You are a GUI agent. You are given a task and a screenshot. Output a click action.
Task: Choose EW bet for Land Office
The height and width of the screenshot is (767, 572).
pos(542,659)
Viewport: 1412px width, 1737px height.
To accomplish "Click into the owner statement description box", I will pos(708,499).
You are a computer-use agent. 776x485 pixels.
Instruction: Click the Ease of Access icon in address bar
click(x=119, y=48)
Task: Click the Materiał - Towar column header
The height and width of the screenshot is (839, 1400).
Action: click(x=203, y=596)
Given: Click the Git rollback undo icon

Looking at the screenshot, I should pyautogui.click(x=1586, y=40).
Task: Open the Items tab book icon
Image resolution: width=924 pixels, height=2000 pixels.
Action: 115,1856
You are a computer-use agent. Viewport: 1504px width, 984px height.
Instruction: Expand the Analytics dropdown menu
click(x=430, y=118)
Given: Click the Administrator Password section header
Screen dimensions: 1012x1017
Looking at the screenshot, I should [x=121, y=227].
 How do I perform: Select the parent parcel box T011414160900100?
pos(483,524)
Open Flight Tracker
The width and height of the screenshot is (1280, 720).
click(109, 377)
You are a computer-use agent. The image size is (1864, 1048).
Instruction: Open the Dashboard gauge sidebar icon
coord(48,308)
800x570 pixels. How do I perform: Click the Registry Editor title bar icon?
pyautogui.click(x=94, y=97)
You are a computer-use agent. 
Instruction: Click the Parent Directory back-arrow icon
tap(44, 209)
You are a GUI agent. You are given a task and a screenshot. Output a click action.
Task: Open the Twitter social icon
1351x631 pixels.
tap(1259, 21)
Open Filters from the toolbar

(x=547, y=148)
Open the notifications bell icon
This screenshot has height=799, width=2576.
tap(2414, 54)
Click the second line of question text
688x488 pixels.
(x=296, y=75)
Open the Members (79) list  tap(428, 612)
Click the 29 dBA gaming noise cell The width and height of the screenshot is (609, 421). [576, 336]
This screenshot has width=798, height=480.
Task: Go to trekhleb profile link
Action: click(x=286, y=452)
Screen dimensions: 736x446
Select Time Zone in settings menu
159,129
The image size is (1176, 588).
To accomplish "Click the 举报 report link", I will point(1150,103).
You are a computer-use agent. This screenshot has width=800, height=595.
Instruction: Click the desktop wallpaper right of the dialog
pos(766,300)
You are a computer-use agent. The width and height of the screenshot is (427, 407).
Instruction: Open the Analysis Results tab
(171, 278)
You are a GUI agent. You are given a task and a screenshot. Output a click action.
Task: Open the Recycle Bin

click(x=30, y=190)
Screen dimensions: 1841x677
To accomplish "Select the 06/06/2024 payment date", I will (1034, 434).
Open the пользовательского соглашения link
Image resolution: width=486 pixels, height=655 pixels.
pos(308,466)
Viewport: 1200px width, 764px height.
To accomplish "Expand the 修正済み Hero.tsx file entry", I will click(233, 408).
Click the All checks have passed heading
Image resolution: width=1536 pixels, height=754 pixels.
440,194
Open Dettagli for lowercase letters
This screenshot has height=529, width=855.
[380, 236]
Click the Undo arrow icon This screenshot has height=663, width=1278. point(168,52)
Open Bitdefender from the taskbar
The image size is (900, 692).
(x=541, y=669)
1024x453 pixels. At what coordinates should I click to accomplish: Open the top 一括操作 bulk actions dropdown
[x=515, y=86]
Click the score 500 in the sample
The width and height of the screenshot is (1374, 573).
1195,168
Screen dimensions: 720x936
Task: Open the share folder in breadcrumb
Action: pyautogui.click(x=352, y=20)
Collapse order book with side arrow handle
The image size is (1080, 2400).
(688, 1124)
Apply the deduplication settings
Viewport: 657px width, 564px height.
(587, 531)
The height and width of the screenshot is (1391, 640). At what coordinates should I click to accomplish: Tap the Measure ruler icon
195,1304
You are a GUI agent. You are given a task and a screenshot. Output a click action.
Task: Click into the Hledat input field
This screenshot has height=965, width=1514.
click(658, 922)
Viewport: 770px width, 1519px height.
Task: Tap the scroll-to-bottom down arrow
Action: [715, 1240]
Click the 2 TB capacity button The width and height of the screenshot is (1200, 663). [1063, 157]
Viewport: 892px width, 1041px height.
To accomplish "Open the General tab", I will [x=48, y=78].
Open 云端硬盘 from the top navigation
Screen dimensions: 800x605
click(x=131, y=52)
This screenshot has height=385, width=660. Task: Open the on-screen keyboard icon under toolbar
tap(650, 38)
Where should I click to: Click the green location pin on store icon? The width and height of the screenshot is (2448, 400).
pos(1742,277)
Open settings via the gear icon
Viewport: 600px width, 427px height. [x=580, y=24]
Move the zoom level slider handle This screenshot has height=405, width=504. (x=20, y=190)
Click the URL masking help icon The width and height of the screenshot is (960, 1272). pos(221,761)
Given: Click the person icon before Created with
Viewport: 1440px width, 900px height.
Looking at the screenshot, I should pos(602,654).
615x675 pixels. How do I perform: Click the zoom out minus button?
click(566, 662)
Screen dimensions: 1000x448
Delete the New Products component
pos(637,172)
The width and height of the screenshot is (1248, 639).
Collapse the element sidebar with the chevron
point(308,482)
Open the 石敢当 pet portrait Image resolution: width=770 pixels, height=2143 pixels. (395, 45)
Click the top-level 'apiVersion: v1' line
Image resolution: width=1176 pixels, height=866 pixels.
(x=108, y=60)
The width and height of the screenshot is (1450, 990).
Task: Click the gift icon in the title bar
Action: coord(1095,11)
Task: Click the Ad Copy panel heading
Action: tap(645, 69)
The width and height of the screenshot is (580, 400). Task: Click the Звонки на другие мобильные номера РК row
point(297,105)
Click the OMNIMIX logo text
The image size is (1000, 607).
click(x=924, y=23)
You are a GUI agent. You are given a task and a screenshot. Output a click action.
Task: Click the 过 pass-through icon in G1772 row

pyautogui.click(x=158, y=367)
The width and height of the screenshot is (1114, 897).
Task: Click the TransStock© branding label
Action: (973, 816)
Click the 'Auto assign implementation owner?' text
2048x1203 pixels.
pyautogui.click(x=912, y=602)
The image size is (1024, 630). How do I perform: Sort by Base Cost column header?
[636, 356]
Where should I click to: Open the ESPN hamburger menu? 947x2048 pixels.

-=-=-=-=-

▶ TASK BRIEF
The line with "Open the notifications bell icon" marks the end; reproduce exactly every line from the start of the entries up to it, that line included.

▶ ANSWER SPACE
You are a GUI agent. You are given a task and a screenshot. Output a click action.
Task: Choose EW bet for Land Office
The height and width of the screenshot is (767, 572).
pos(542,659)
Viewport: 1412px width, 1737px height.
To accomplish "Click into the owner statement description box", I will pos(708,499).
You are a computer-use agent. 776x485 pixels.
Instruction: Click the Ease of Access icon in address bar
click(x=119, y=48)
Task: Click the Materiał - Towar column header
The height and width of the screenshot is (839, 1400).
Action: click(x=203, y=596)
Given: Click the Git rollback undo icon

Looking at the screenshot, I should pyautogui.click(x=1586, y=40).
Task: Open the Items tab book icon
Image resolution: width=924 pixels, height=2000 pixels.
Action: 115,1856
You are a computer-use agent. Viewport: 1504px width, 984px height.
Instruction: Expand the Analytics dropdown menu
click(x=430, y=118)
Given: Click the Administrator Password section header
Screen dimensions: 1012x1017
Looking at the screenshot, I should [x=121, y=227].
 How do I perform: Select the parent parcel box T011414160900100?
pos(483,524)
Open Flight Tracker
The width and height of the screenshot is (1280, 720).
click(109, 377)
You are a computer-use agent. The image size is (1864, 1048).
Instruction: Open the Dashboard gauge sidebar icon
coord(48,308)
800x570 pixels. How do I perform: Click the Registry Editor title bar icon?
pyautogui.click(x=94, y=97)
You are a computer-use agent. 
Instruction: Click the Parent Directory back-arrow icon
tap(44, 209)
You are a GUI agent. You are given a task and a screenshot. Output a click action.
Task: Open the Twitter social icon
1351x631 pixels.
tap(1259, 21)
Open Filters from the toolbar

(x=547, y=148)
Open the notifications bell icon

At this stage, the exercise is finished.